What We’re Working On

  • Kelly is working on secret stuff
  • JJ is still writing her next book

What We’re Reading

Off Menu Recommendations

What You’re Asking

If you’re on sub and the editor leaves and they forward it on to another editor, will it get lost in the shuffle?
—Alicia

No more than usual…? The process will vary from house to house, but ultimately, it still comes down to whether or not the editor connects with it and is able to get their acquisitions board on board.

I’m working on a query letter and synopsis for a historical adult fantasy. It’s written in the POV of three characters, but I’ve written the query and synopsis from only one character. She’s certainly the main character, but I feel I’m shortchanging the others or misrepresenting my work. How do handle?
—Angie

If your story is told in three different POVs intertwined in one major narrative, then I would pick the POV with the most active role in it (e.g. in the The Lord of the Rings, you would write a query focusing on Frodo and Sam’s narrative).
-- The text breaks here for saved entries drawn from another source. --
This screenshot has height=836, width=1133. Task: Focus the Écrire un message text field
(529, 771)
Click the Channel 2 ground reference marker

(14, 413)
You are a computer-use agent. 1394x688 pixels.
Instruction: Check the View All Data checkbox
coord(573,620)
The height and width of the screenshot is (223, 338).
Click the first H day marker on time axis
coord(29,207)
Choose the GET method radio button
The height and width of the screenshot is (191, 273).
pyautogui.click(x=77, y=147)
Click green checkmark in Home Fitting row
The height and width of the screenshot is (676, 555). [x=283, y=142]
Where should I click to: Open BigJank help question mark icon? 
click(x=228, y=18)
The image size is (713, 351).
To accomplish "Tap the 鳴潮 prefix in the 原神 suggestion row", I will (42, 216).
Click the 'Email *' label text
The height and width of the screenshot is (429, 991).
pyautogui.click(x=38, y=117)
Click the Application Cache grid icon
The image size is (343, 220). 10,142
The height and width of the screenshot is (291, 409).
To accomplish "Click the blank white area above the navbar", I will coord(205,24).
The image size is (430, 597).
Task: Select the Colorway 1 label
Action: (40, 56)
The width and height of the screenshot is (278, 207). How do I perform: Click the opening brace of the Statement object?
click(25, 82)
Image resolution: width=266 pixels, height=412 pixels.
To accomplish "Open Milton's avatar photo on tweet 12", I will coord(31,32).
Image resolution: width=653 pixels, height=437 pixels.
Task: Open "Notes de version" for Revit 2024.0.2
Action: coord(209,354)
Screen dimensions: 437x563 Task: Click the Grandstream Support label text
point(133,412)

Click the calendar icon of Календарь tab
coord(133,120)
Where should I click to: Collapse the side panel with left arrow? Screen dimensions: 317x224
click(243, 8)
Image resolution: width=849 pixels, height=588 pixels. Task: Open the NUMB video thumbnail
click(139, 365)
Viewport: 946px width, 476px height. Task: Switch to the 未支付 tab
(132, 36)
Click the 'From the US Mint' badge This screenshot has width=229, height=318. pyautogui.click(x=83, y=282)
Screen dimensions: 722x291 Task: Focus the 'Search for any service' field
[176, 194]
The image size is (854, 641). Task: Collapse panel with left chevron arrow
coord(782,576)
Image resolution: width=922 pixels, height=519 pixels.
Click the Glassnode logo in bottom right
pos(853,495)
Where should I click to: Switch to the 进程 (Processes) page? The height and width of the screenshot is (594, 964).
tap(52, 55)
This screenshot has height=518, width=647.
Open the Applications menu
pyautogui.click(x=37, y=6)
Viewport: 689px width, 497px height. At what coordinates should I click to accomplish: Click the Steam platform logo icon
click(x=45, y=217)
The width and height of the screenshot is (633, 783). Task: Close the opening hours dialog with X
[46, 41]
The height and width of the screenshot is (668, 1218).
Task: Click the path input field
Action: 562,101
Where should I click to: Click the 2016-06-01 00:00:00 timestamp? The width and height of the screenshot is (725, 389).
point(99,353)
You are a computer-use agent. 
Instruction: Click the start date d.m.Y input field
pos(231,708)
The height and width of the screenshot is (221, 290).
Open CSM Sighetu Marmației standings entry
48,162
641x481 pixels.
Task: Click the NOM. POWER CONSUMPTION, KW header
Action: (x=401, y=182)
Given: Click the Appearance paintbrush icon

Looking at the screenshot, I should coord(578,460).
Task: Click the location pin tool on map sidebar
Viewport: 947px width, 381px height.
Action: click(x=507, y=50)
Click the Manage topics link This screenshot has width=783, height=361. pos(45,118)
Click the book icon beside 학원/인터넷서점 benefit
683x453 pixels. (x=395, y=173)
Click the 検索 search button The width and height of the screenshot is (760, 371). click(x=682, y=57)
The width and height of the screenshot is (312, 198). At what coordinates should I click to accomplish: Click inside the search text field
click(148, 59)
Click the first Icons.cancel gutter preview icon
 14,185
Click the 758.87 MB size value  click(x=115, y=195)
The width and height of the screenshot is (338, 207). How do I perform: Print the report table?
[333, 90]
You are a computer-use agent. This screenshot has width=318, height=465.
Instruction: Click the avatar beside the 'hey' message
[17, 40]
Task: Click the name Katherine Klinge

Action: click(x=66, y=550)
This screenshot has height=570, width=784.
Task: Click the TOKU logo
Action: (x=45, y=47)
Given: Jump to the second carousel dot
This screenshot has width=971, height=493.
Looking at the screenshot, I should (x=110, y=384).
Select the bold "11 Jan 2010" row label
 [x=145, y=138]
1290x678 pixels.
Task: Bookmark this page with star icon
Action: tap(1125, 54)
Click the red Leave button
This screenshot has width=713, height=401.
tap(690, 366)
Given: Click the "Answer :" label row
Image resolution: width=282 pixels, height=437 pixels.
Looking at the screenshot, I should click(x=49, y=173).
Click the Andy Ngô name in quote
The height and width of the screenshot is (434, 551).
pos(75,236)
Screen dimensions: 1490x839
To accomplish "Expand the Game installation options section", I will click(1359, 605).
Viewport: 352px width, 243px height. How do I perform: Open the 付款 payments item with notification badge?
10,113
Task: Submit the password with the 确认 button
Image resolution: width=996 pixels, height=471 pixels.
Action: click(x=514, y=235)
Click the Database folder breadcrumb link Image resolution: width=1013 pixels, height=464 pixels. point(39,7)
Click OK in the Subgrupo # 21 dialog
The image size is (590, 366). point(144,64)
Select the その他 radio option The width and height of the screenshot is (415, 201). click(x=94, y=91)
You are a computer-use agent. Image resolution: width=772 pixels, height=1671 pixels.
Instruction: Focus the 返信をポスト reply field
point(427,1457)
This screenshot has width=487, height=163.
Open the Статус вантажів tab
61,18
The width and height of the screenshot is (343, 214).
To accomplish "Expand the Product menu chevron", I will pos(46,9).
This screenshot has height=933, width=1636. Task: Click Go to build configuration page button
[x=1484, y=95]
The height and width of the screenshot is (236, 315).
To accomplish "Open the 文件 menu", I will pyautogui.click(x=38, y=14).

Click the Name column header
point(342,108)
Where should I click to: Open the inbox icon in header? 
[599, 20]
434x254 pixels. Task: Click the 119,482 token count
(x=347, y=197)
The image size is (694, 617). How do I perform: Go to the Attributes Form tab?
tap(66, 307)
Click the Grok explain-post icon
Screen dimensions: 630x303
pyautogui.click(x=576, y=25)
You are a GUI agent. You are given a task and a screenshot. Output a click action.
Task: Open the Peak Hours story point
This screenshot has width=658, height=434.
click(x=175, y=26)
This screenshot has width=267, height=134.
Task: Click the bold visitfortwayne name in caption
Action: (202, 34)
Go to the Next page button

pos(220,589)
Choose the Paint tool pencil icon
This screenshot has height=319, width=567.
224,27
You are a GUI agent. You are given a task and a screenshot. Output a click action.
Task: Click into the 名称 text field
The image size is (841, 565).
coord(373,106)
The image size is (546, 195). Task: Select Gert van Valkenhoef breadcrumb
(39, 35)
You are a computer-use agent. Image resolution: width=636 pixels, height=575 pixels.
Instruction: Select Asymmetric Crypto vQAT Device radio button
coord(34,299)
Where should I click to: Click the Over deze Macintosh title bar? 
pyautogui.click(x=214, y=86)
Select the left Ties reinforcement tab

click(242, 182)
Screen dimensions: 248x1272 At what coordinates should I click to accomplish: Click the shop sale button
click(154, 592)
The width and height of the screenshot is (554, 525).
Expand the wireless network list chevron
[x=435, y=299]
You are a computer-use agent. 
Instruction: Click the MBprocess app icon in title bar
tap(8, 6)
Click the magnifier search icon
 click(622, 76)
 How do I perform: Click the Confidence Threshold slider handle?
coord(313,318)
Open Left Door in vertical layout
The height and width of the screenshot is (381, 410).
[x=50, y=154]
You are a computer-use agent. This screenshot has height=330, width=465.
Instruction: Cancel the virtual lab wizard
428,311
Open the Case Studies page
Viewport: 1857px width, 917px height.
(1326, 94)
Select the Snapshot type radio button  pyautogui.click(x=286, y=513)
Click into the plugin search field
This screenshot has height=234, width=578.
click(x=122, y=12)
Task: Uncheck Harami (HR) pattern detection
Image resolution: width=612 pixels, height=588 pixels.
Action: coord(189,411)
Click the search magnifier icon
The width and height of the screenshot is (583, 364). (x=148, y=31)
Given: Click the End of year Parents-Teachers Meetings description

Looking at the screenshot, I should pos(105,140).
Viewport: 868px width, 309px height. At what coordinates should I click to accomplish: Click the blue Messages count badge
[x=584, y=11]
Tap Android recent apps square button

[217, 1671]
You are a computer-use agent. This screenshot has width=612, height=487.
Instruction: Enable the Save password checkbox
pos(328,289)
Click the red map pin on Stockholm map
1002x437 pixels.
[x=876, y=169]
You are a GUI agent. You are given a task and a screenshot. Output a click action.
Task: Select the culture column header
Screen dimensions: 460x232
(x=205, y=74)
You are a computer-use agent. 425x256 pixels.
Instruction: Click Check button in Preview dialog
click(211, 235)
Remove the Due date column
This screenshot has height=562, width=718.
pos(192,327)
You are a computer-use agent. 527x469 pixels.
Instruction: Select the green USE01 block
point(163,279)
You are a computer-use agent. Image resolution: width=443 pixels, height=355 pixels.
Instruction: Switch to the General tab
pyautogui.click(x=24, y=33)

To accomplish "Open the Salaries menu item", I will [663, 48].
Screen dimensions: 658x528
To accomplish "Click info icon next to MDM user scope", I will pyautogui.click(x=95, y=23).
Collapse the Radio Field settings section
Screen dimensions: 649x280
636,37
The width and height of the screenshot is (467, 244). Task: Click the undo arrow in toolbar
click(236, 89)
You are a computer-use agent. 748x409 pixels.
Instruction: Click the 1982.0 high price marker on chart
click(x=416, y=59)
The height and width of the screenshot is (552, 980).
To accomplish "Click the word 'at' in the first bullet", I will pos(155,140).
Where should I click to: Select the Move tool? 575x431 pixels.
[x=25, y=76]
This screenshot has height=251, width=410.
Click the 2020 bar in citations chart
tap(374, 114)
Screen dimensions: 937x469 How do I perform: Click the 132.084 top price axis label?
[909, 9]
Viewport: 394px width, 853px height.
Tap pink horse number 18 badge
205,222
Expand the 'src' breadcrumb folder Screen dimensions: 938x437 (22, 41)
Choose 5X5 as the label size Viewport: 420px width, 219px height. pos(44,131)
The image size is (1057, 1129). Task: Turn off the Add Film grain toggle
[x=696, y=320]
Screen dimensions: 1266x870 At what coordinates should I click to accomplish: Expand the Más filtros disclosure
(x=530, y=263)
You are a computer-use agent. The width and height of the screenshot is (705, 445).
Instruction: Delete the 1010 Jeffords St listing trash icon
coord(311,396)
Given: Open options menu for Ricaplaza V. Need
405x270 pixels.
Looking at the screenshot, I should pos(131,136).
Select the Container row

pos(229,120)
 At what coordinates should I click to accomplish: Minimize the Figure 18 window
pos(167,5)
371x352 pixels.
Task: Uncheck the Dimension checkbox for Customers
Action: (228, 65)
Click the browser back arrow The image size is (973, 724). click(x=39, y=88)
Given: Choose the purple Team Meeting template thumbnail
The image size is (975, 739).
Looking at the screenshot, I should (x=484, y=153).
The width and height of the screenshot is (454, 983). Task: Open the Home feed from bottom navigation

If it’s a case where three different POVs are narrating the same set of events in a Rashomon sort of way, then perhaps mention that.

That’s all for this week! Next week we will be talking about the High Concept Pitch and Why It Works. So as always if you have any questions, feel free to leave them in the comments below, send us an ask on Tumblr, or tweet using the hashtag #askpubcrawl!

Also! We are doing A QUERY CRITIQUE for the end of March, so send them to publishingcrawl@gmail.com with the subject line QUERY CRITIQUE.

2 Responses to PubCrawl Podcast: Reviews

  1. Amber J. Mar 13 2018 at 10:47 am #

    Hello Ladies

    I was wondering what do you do if you have two story ideas with similar concepts.

    (Two of the stories I’m working on — one fantasy, one fiction [with religious overtones] — deal with gods and goddesses. And even though I’m excited by both, and they have different plots, I feel pressured to choose one over the other because of the similarities.)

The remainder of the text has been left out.